The program will aim to provide a specialized curriculum, focusing on content creation and talent development, to promote and support the hiring of Louisiana residents in the state’s entertainment industry. The performance-based grant, administered by Louisiana Economic Development, will be awarded to LSU in five annual installments of $250,000, to cover instructional equipment as well as faculty and administrative costs.
“Our Entertainment Development Fund aims to prepare Louisiana residents for the broad range of quality jobs that the entertainment industry is creating in our state,” Gov. John Bel Edwards said. “I am excited to see our flagship university join in this effort, with plans for an innovative new course of study in production and filmmaking for new media. The fund was created with workforce development and education in mind, and LSU will support both with this exciting program.”
The new LSU program will connect and build upon existing programs in seven colleges, centers and schools: Digital Art (LSU School of Art); Film & TV and Experimental Music & Digital Media (LSU College of Music & Dramatic Arts); Screen Arts (LSU College of Humanities & Social Sciences); Digital Media Arts & Engineering, Electrical Engineering, and Computer Science (LSU College of Engineering); and the LSU Center for Computation & Technology.

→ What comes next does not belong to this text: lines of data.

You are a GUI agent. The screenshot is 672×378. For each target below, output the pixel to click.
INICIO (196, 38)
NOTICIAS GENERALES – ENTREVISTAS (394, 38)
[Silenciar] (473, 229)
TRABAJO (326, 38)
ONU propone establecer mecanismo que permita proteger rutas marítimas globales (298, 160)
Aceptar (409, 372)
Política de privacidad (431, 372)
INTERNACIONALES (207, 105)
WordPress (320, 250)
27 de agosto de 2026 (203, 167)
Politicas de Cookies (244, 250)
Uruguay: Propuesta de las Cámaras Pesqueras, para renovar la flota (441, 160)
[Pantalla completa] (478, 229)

The effort will help secure the state’s position in a rapidly changing film and television industry where motion pictures increasingly rely on photorealistic gaming technologies for backgrounds and special effects. Over 300 students at a time will be able to cross-train and collaborate in novel ways on projects on the frontier of virtual and augmented reality using emerging cinematic techniques, whether they enter the program based on interests in gaming technology, visual effects, filmmaking, animation, art, music, performance, screenwriting, engineering or computer science.
In coming months, LSU will build a state-of-the-art virtual production stage, or XR studio, in its Digital Media Center, also home to the university’s Center for Computation & Technology and EA Baton Rouge. The XR studio will have a full-scale LED wall, photogrammetry, motion capture and motion control to create virtual sets, performances and cinematography for virtual production education and curriculum development.
“The new studio will place LSU at the forefront of real-time filmmaking and empower our students’ work for years to come,” said Marc Aubanel, director of the LSU Digital Media Arts & Engineering program. “The program will open up more positions in digital art for the state of Louisiana, including modelers, level designers, animators, lighters and CG supervisors.”
“By building an XR studio that plays on the convergence of virtual, mixed and augmented reality, we can design tailored experiences that immerse its builders, participants and viewers,” said Derick Ostrenko, digital art area head in the LSU School of Art with a joint appointment in the LSU Center for Computation & Technology. “Using real-time technology for compositing, visualization and post-production allows for faster iteration and on-set improvisation.”
In addition, LSU is entering the Unreal Academic Partner Program by Epic Games, developer of the Unreal Engine 3D creation platform. Through this new partnership, LSU students will gain access to additional training resources and advanced information on internships and hiring events.
“We’re thrilled to welcome Louisiana State University as an academic partner, where it will continue to build the bridge between classroom and industry,” said Julie Lottering, director of Unreal Engine Education at Epic Games. “There is ample opportunity ahead for creators in emerging fields like virtual production, and this is an excellent example of how to prepare students for the future.”
The Entertainment Development Fund is a key feature of the motion picture incentive program enhancements signed into law by Gov. Edwards in 2017. This is the fourth EDF grant announced since the fund was launched earlier this year.